Фасоль в конце концов дала плоды. Но та рвота пророщенной фасолью, когда рвота – ещё наказание, а не избавление, когда Клима тошнило только до блёва, и была ещё целая ночь, а промежуток заполнило так: будто узок ворот, да пионерский галстук, и в горле сгусток узко полощет…
– Так, хватит, я понял, – оборвал старик климовы откровения. – Пойдём, сегодня у меня переночуешь, а завтра прочь отсюда.
И наступила ночь. Тьма грубыми заплатками загуляла по поляне, где сидел Клим. Стало легче. Он поднялся, ничего не разглядев, и хотел уже упасть обратно.
– Так! За меня хватайся и пошли, – приказал старик. – Вот дал тебя мне господь на голову. Когда ступать будешь, ступай аккуратно. На ногу наступишь: палкой переебу. Понял?
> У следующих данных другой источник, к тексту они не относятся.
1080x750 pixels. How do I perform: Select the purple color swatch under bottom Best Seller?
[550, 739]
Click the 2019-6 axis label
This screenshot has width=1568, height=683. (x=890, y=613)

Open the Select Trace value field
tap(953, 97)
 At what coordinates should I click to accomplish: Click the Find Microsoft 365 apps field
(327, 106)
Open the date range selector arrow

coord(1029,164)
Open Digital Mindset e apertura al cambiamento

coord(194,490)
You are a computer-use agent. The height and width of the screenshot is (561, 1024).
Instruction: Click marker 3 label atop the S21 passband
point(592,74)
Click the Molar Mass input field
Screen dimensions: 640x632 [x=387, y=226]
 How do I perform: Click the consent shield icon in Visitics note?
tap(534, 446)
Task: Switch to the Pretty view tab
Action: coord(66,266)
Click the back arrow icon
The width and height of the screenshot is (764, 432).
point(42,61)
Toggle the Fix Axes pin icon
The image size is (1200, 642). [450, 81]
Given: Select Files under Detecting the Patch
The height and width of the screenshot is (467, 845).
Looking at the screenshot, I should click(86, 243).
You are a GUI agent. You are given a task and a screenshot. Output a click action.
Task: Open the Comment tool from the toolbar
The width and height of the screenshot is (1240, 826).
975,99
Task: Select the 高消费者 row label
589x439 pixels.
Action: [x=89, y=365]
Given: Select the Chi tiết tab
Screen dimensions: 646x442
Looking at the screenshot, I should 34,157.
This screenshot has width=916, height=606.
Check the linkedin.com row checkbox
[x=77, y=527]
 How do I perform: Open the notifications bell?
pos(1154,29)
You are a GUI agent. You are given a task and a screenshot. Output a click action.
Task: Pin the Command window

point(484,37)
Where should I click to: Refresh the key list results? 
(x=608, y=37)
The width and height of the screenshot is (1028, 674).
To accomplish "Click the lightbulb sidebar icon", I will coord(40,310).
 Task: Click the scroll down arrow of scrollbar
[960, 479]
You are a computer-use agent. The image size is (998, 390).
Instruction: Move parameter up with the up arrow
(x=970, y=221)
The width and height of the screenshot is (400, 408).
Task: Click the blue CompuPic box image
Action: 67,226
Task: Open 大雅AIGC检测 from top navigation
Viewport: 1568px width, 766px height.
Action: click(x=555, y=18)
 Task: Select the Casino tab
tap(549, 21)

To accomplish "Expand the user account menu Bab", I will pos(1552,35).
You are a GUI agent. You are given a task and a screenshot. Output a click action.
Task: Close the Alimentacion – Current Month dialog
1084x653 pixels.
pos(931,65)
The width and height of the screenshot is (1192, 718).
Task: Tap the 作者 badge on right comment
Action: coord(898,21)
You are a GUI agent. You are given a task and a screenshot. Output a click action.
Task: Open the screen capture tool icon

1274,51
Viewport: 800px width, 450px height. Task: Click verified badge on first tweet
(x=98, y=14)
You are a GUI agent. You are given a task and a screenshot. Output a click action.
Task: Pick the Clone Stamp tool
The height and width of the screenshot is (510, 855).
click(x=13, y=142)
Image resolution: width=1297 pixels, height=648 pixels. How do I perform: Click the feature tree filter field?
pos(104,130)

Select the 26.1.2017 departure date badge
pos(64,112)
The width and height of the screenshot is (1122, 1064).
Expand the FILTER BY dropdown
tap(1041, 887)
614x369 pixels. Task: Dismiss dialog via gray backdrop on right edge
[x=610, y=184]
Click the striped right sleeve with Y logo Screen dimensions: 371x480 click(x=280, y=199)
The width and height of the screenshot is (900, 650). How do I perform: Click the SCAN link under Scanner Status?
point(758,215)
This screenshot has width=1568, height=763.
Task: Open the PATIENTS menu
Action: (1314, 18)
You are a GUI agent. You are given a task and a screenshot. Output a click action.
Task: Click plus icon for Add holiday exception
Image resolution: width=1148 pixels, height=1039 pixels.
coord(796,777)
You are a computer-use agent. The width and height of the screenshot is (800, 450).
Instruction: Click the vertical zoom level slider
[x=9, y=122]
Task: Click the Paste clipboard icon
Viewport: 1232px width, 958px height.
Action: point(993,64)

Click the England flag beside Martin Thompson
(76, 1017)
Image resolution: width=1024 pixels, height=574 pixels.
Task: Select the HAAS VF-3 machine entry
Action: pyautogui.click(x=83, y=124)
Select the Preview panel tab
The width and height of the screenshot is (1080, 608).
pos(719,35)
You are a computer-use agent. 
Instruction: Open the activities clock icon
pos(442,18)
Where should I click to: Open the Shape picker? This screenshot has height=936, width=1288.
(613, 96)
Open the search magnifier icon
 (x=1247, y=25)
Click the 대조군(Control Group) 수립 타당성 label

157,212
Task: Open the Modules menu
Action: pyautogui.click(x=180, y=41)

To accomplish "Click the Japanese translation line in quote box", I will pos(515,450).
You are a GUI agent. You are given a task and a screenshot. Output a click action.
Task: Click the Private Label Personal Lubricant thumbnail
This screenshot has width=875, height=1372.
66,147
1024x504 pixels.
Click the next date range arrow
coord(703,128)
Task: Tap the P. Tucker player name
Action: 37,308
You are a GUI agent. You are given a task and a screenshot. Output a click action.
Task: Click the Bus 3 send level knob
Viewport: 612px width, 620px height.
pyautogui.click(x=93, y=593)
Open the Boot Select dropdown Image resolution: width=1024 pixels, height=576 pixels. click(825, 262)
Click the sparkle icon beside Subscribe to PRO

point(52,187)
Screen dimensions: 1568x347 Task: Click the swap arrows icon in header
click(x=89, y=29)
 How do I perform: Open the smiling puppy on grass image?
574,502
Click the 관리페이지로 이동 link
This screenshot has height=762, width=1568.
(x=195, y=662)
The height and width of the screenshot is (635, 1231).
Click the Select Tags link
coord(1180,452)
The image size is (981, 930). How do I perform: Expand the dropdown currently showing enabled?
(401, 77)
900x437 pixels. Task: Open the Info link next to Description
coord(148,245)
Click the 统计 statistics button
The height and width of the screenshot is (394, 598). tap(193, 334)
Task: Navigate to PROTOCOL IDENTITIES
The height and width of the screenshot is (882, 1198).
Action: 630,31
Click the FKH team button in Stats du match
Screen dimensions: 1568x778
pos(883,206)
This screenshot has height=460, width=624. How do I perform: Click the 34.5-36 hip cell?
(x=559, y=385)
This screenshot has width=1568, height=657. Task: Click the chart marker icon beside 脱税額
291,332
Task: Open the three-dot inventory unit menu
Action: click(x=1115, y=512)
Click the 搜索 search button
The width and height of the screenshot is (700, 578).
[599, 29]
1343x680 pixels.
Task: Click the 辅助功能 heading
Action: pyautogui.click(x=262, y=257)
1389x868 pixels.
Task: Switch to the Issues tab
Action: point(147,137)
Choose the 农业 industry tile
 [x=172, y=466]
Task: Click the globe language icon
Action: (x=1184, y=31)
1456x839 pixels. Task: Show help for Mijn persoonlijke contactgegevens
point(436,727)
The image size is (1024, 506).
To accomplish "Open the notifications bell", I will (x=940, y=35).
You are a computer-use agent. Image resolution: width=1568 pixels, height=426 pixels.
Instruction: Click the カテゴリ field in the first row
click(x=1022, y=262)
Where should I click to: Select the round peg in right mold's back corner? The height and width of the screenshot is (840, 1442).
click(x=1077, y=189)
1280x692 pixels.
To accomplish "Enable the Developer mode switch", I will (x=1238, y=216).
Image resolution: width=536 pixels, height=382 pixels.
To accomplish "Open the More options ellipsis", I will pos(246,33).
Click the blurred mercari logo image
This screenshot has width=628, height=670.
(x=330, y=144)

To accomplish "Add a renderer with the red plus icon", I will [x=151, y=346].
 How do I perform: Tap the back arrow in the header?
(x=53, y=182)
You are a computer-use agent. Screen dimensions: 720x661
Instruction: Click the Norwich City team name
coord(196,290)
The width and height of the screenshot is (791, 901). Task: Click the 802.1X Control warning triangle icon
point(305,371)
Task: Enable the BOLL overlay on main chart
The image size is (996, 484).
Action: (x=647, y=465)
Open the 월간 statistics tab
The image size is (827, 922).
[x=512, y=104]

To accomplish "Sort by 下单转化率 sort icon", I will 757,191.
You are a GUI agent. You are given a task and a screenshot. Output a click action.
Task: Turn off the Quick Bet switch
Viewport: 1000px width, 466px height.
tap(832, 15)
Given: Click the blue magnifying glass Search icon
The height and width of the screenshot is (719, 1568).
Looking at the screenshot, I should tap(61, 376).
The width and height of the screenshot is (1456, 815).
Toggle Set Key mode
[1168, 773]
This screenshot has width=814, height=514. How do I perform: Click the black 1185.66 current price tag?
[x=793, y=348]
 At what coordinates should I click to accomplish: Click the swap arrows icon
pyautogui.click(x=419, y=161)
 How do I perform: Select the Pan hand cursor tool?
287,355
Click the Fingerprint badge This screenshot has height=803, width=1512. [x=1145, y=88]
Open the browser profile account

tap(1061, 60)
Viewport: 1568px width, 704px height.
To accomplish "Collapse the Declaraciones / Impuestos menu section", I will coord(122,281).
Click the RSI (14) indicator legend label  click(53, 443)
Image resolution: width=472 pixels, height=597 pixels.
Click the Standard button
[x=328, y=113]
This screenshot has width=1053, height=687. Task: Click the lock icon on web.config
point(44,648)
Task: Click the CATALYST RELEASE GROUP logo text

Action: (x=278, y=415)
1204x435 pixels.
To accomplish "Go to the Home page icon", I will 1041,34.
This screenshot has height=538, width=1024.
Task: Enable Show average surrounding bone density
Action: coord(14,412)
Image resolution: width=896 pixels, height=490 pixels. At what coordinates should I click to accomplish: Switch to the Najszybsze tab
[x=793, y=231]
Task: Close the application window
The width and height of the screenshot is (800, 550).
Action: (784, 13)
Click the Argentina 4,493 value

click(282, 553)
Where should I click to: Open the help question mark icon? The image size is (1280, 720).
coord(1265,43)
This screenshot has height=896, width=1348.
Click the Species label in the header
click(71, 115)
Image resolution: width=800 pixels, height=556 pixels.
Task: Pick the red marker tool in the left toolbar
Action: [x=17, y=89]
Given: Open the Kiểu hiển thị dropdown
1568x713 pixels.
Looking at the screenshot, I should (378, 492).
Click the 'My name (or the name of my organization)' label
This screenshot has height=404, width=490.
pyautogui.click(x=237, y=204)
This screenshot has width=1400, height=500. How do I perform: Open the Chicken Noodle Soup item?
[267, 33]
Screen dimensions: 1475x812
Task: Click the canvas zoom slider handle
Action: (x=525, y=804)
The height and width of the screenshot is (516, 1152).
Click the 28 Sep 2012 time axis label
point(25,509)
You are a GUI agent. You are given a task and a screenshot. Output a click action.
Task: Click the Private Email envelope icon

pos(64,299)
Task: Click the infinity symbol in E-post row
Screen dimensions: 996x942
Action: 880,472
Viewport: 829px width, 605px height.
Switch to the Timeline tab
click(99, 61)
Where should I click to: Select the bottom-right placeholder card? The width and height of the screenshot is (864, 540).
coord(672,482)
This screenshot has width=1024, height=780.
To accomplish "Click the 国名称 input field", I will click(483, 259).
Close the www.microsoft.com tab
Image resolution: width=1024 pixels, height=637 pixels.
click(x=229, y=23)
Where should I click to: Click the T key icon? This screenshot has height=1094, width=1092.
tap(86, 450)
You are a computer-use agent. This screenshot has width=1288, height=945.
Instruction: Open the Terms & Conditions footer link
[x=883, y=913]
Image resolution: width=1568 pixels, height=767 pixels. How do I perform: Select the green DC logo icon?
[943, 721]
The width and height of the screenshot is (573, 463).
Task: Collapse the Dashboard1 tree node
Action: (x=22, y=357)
– Да как тут не понять, – смирился Клим.
Они пошли. Густая похлёбка ночи вздрагивала изредка фиолетовыми бликами искажений в усталом взоре Клима. Он немного попривык, и полыхнуло чёрным, будто шевелящая перьями ворона обнимала крыльями своих остывших птенцов. Где-то ухало сбоку, где-то плескалось и пахло болотом, где-то зашуршало, словно крошились шишки. «Но то белки, наверное,» думал Клим.